3. The detection limit can be added to each of the upper and lower concentrations of MRL and MRL.

When using the enzyme-linked immunosorbent assay in each laboratory, the detection limits of the respective laboratories should be checked. The limit of detection was the mean of 20 blank samples plus 3 standard deviations. If the detection limit obtained after the standard operation is greater than the critical value, the background interference of the kit is large, and the sensitivity of the kit cannot meet the detection requirements. The kit manufacturer should be contacted or discarded without using another kit.

4, enzyme-linked immunoassay method verification

When using the enzyme-linked immunosorbent assay to detect samples, the method should be verified. Mainly determine the following:

(1) Determination of the standard curve, the standard curve consists of at least 5 concentrations, and the number of measurements is not less than 5 times to determine the working concentration range and the IC50 range. Generally, the critical value is near IC50, and the detection sensitivity is high.
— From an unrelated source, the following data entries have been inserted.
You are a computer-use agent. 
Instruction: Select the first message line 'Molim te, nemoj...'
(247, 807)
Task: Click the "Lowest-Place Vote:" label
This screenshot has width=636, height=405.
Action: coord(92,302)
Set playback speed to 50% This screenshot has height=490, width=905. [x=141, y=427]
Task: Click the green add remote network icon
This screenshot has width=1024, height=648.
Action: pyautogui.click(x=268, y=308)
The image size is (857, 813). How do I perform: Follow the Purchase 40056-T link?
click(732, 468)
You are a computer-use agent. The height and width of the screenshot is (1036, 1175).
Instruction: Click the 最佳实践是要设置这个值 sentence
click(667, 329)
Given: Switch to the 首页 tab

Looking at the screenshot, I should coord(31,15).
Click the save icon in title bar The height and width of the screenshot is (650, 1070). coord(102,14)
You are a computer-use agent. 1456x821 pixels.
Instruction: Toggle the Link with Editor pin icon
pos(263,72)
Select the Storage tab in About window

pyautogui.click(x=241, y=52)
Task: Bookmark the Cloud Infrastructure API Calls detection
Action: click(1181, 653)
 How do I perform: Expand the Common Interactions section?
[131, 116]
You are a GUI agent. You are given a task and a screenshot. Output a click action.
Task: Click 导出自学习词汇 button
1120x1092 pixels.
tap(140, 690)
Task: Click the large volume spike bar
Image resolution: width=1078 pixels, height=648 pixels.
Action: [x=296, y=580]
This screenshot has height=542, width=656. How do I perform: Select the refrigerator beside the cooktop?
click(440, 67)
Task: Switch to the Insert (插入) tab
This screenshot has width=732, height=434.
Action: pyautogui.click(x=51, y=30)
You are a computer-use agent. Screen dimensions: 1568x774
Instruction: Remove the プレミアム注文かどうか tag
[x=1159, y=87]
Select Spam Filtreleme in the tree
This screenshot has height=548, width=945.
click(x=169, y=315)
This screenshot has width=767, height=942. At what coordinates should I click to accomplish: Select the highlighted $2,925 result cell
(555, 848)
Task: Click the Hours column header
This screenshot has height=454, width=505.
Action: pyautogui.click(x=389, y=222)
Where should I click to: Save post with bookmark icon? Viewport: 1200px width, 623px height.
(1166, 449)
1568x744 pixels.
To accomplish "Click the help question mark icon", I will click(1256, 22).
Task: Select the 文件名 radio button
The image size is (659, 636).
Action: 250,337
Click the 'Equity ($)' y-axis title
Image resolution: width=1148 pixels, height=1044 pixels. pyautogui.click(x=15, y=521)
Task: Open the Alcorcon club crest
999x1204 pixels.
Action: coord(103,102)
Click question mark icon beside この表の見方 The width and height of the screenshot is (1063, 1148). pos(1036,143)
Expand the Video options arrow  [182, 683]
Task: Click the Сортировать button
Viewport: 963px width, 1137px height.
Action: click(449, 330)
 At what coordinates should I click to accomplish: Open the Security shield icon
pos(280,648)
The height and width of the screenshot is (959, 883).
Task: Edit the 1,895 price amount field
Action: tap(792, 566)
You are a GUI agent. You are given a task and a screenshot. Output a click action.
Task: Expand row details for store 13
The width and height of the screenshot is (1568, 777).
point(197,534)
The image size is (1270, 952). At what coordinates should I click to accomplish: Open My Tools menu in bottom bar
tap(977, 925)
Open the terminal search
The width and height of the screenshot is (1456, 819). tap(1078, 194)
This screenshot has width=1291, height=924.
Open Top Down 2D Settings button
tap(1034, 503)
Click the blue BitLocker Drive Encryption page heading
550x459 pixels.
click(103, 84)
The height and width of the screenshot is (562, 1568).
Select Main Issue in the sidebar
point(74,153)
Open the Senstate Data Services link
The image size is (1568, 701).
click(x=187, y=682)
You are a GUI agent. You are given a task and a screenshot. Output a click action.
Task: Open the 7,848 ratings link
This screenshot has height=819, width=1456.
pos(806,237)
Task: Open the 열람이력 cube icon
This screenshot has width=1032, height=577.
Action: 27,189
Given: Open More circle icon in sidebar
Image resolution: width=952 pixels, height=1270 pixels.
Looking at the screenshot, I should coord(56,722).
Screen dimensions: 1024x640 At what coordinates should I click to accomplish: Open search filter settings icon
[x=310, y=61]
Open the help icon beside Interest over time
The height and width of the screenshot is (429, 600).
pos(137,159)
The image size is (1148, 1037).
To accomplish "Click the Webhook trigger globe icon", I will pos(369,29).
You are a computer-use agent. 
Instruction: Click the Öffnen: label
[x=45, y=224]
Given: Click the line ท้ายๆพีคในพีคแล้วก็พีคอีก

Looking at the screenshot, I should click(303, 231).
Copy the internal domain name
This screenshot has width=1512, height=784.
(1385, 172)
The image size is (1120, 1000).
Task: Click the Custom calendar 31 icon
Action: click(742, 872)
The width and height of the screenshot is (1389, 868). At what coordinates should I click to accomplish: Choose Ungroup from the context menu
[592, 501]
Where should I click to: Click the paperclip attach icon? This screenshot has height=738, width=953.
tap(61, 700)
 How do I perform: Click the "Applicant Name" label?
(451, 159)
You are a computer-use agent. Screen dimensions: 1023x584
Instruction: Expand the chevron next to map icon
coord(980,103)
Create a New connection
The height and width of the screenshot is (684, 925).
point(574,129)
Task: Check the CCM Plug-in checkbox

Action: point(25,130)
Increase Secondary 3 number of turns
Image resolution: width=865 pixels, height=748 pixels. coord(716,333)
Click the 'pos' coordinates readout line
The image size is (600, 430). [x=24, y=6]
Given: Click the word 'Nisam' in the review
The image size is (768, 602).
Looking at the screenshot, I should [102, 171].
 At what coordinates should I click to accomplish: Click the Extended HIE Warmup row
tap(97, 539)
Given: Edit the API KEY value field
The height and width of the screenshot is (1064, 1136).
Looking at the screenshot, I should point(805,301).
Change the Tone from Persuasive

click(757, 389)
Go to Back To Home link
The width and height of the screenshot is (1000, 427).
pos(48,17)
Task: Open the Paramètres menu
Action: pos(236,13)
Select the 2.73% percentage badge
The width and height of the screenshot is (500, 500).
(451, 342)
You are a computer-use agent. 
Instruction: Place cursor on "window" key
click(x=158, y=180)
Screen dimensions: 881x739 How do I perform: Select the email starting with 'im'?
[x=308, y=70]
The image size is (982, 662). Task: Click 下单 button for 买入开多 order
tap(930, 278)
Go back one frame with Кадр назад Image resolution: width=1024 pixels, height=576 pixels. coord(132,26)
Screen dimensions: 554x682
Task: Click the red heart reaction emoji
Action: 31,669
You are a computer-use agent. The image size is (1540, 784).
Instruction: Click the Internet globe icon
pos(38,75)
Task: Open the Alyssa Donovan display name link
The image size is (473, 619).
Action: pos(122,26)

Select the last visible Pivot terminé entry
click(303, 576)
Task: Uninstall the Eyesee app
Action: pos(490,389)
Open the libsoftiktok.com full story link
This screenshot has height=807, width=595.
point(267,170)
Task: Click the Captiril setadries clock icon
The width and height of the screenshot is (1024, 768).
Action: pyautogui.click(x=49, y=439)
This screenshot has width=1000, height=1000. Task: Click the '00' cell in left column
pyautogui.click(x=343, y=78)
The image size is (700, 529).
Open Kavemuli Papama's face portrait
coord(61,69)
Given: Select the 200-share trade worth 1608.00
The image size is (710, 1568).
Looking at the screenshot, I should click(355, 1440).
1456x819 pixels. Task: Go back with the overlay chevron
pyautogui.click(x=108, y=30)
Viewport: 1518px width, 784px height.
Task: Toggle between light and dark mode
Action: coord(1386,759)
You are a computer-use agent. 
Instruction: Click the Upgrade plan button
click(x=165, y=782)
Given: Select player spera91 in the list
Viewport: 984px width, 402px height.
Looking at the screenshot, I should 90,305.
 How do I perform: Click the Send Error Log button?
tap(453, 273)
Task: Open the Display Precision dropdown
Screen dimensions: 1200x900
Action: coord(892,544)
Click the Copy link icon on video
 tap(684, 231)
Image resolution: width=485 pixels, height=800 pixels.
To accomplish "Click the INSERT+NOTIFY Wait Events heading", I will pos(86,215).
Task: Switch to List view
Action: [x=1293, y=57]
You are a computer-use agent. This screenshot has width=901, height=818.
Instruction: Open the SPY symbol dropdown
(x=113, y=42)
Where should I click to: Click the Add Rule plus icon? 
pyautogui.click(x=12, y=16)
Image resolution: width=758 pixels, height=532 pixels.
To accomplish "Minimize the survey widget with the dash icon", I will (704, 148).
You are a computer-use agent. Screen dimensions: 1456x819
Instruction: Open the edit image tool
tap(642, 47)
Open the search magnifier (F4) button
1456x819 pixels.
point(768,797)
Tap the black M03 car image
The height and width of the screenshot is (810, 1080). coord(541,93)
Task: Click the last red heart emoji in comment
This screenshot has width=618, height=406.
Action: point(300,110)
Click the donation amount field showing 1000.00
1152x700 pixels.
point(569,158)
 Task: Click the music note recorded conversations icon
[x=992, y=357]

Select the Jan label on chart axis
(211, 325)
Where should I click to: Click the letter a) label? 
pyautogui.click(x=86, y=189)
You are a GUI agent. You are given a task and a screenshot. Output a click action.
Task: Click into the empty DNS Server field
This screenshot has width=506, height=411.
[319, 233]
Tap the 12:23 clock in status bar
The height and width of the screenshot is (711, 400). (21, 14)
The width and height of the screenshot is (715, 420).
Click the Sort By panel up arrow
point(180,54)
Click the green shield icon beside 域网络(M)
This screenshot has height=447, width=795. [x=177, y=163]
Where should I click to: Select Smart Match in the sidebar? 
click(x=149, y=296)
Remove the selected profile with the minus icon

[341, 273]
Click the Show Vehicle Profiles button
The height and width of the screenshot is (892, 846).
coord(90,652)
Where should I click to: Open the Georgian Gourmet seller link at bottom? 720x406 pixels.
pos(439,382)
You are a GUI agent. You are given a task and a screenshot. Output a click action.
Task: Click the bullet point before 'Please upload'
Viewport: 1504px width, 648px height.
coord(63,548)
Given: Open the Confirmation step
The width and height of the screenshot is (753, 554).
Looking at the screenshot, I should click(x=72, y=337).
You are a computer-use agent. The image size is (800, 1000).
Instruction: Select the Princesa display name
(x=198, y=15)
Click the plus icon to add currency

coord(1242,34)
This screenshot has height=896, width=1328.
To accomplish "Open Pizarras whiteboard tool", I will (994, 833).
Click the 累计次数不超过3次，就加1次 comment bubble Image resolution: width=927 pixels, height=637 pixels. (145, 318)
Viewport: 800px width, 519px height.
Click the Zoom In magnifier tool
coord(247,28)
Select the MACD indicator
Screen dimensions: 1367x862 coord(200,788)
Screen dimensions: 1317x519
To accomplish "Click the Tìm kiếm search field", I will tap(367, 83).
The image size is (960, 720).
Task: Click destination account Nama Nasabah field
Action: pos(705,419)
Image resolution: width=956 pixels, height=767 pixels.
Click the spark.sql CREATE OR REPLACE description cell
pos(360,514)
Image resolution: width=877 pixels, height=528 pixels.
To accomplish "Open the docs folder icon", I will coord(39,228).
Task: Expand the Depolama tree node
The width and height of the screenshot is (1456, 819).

(2) Determination of sample detection limit.

(3) Sample addition recovery experiment. For the banned drugs, a limit of quantitation and a limit of 2 times the limit can be added. For drugs with the highest residue limit (MRL), one concentration above and below the MRL and MRL can be added.

Accuracy: If the recovery rate is greater than 40%, it meets the requirements of the corresponding testing standards. Precision: The intra-assay coefficient of variation has a coefficient of variation of less than or equal to 25% between each batch of parallel samples and less than or equal to 30% for banned drugs. The inter-assay coefficient of variation has a coefficient of variation of less than or equal to 30% for all samples and less than or equal to 40% for banned drugs.

To meet the above accuracy and precision requirements, it is indicated that the enzyme-linked immunosorbent assay is feasible and can be used to detect drug residues.

5, other

(1) For a kit that can be used for multi-residue detection, a drug having a low cross-reaction rate is positively added to measure a cut-off.

(2) The following tests should be included in the actual test: at least two standard curves, two negative controls, two positive cut-off controls, and two parallel samples to be tested. After the test results come out, the shape of the standard curve (according to the test requirement is S-shaped), whether the IC50 is close to the critical value and the recovery rate of the positive sample, and the parallel state of the sample can determine whether the test is reliable.